_Task directions_.
Reproduce the passage of the article on data breaches at universities, starting with "The threat of" and going on through "patients were lost.".

The threat of data breaches at colleges and universities is becoming more pronounced, as was illustrated Wednesday when Johns Hopkins University announced that tapes containing personal information on 135,000 employees and hospital patients were lost.
Educational institutions accounted for over 50 of the more than 300 major data breaches in 2006, according to the Privacy Rights Clearinghouse, exposing Social Security numbers, bank account information and other sensitive personal data. Whether or not the actual rate of attacks is rising continues to be debated by computer security experts, but most agreed that universities, like most large organizations, are not improving their training, policies and technology fast enough. While Yale has not had a significant breach since 2002, administrators said they remain concerned about the threat.
Johns Hopkins became the latest casualty last month, when officials realized that the university was missing nine backup computer tapes containing sensitive information on 52,000 employees and 83,000 patients. The tapes are thought to have been destroyed accidentally, and the university released a statement saying it is unlikely they were stolen.
It is difficult to know if the apparent increase in reported breaches is due to more attacks or more publicity surrounding them, said Rodney Petersen, coordinator of the computer and network security task force at Educause, a group that examines technology use in higher education. He said he suspects institutions are simply becoming better at detecting attacks.
Randy Marchany, director of the IT security laboratory at Virginia Tech University, offered a slightly different theory. There may be a slight increase in the number of actual attacks, he said, but the major factor is more institutions reporting the breaches they find.
Universities may be at more risk of losing sensitive data even if hackers are not increasingly targeting their systems. David Farber, a computer science professor at Carnegie Mellon University, said universities are combining their data collections into larger and more vulnerable systems.
“There’s been more and more of a centralization of data handling at universities,” he said. “There’s a lot more information, a lot more complexity to the systems below it, and complex systems most of the time are somewhat easier to penetrate.”
Philip Long, Yale’s chief information officer, said breaches for identity theft have supplanted the earlier breed of hackers that broke into systems just to show they could.
Not only are systems becoming more connected, but more data are being stored in them, Long said. Yale’s primary strategy for reducing the risk of losing private information is to keep less of it, he said. While many universities use Social Security numbers as student identification numbers, Yale created the University Personal Identifier and has been transitioning to it as a replacement for Social Security numbers on campus. But even with these efforts to limit the amount of personal information collected, Long said, the University is probably storing more data than it has in the past.
Yale has only occasionally had incidents of localized events and individual accounts compromised since 2002, Long said. In July 2002, admissions officials at Princeton University admitted that they had broken into a Yale Web site used to notify applicants of admissions decisions that April. They used Social Security numbers of high school students who had applied to both universities to log in to the site, in some cases learning an applicant’s admissions decision before the student did.

Excerpts from a dataset:
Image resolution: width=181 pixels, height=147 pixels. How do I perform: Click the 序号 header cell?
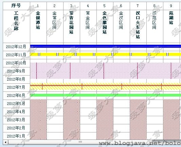(x=16, y=6)
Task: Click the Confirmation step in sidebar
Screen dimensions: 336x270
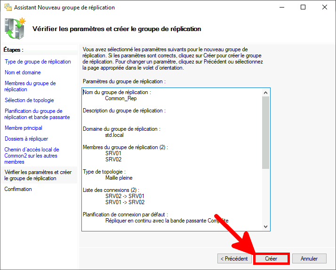Action: pos(18,189)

_Result of this exercise_.
The threat of data breaches at colleges and universities is becoming more pronounced, as was illustrated Wednesday when Johns Hopkins University announced that tapes containing personal information on 135,000 employees and hospital patients were lost.